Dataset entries
_ _ _ _ _

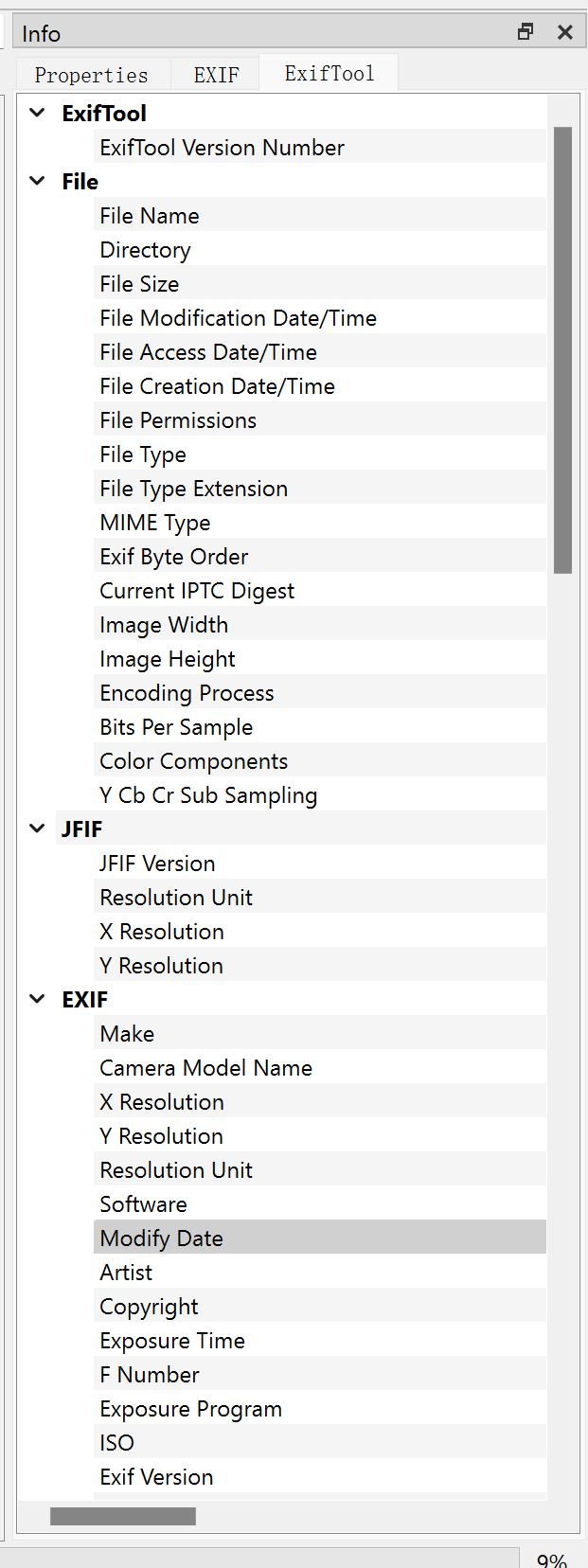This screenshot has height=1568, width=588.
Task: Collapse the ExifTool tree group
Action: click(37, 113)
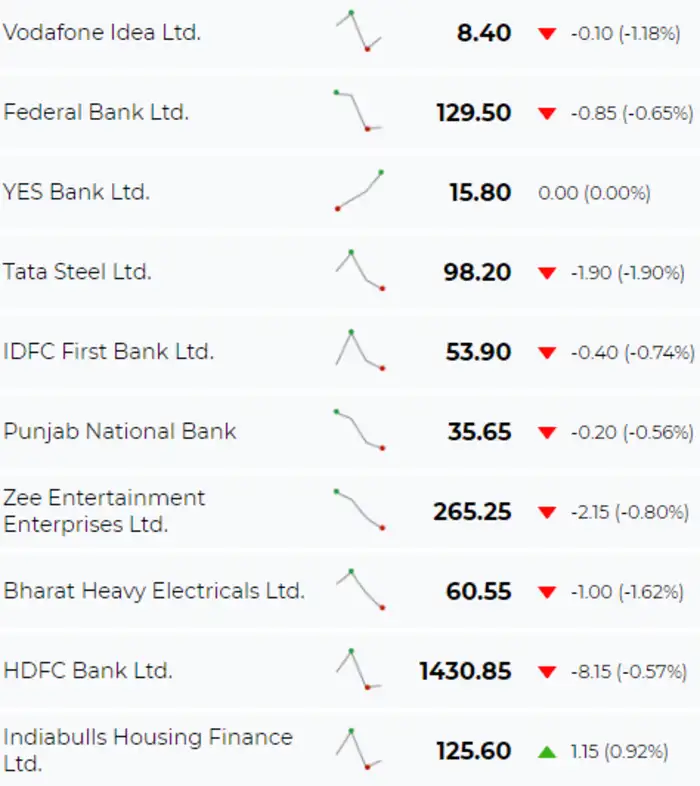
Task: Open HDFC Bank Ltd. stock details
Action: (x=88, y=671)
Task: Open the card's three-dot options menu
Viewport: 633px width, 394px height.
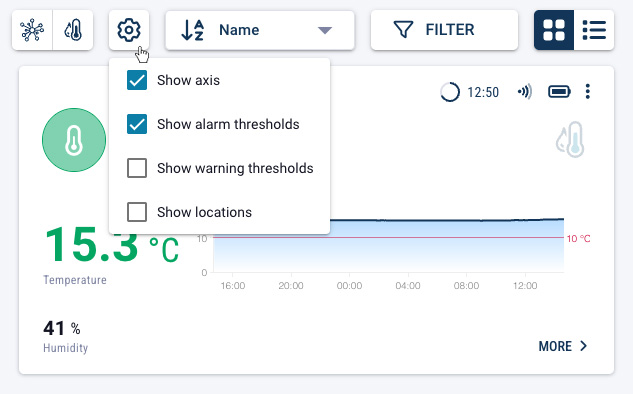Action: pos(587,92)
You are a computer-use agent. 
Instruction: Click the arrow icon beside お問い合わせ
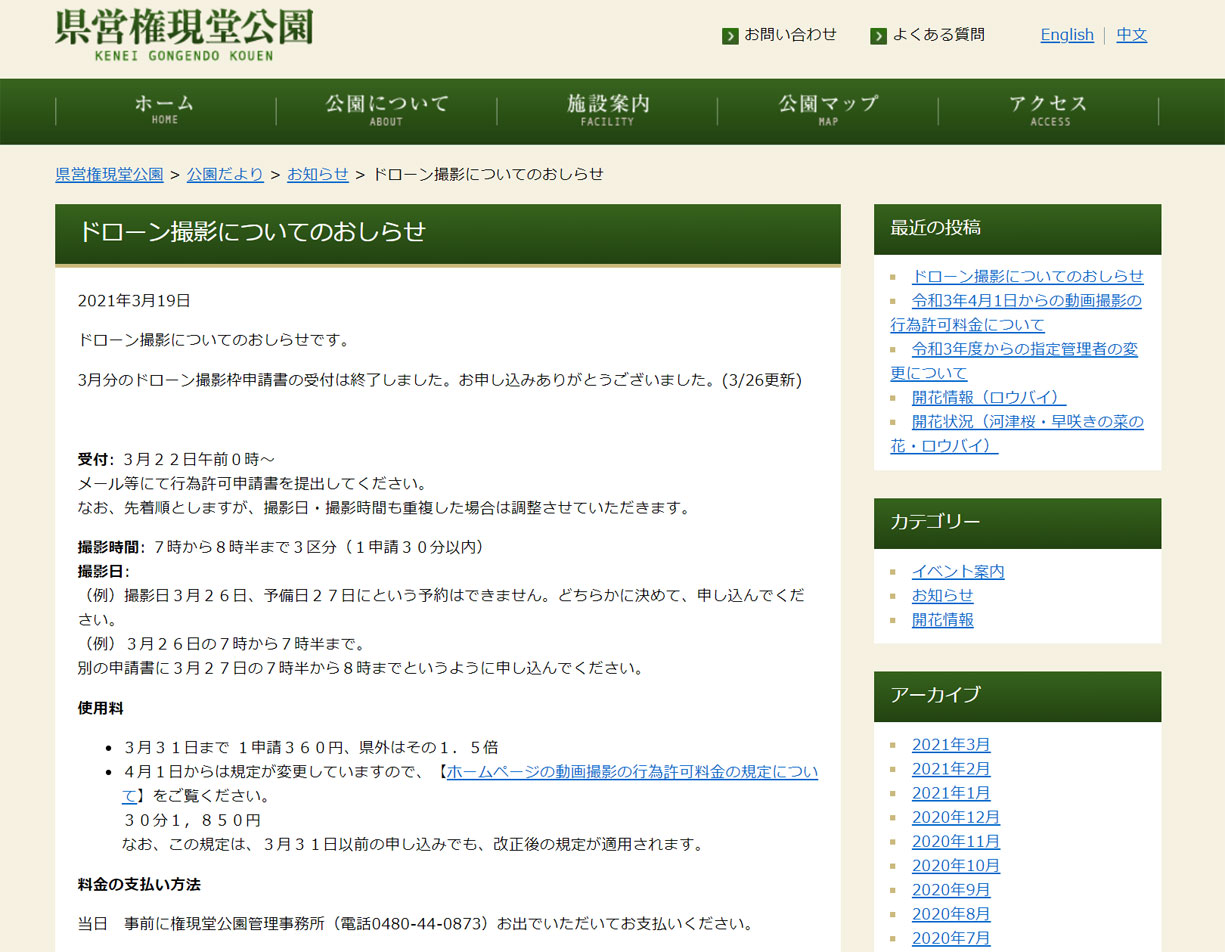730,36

_ _ _ _ _

● TASK OBJECTIVE:
In the entries above, find the line containing "Task: Open the card's three-dot options menu"; transcribe exactly that line and every line after it through the end, and only those, omitting pictures.

● EXPECTED ANSWER:
Task: Open the card's three-dot options menu
Viewport: 633px width, 394px height.
Action: pos(587,92)
You are a computer-use agent. 
Instruction: Click the arrow icon beside お問い合わせ
730,36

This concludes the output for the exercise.